Supplied text
--- Begin ---
Northwestern University Athletics

Practice Geoff Mogus

The Skip Report: Hungry Wildcats Open Camp

8/13/2015 10:30:00 AM | Football

NUsports.com special contributor Skip Myslenski was on hand for Northwestern Football Media Day Wednesday. His takeaway? The #B1GCats are ready to eat.
 

By Skip Myslenski
NUsports.com Special Contributor

 
Offensive linemen Geoff Mogus and Matt Frazier sat down early in the off-season, pulled out a calendar and drew up a series of outings for their position room. There would be an afternoon whacking baseballs at a batting cage and another tilting with the windmills at a miniature golf course. There would be any number of evenings spent sharing dinners. "We built chemistry there," Mogus recalled Wednesday. "Then we all had to grind in the offseason. We stuck together and built more chemistry. You build it during camp too. So it's pretty good already, but it can always be built more."
 
The 'Cats, as a group, built it too on that rainy day they scoured Chicago on a scavenger hunt ("That made it even more fun," cornerback Matthew Harris says of the inclement conditions), and the defensive backs did it as well by watching games together and going to movies together and working on their footwork together . The defensive linemen spent their weekends together at the beach and regularly invaded a local restaurant together for a feast large enough to feed an army. "When times get tough, it comes down to the relationships you've formed with your teammates," senior defensive end Dean Lowry will say, explaining the practical importance of all this bro-bonding. "You have to keep those strong in order to be the great team we think we can be."
--- End ---
Data excerpt
--- Begin ---
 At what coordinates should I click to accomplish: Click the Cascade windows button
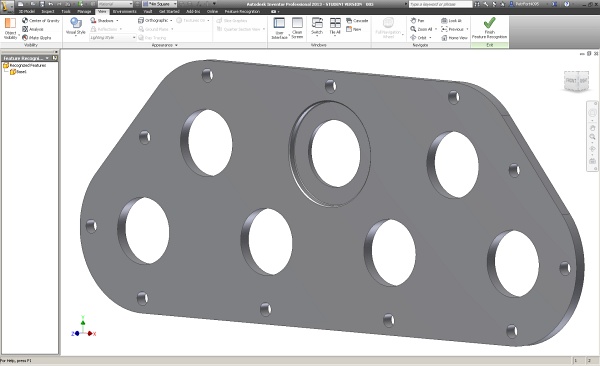pos(357,20)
--- End ---
What you have to do
Name every Northwestern player mentioned in the football camp article above, along with the position the article gives for each.

Exercise solution
- Geoff Mogus: offensive lineman
- Matt Frazier: offensive lineman
- Matthew Harris: cornerback
- Dean Lowry: defensive end (senior)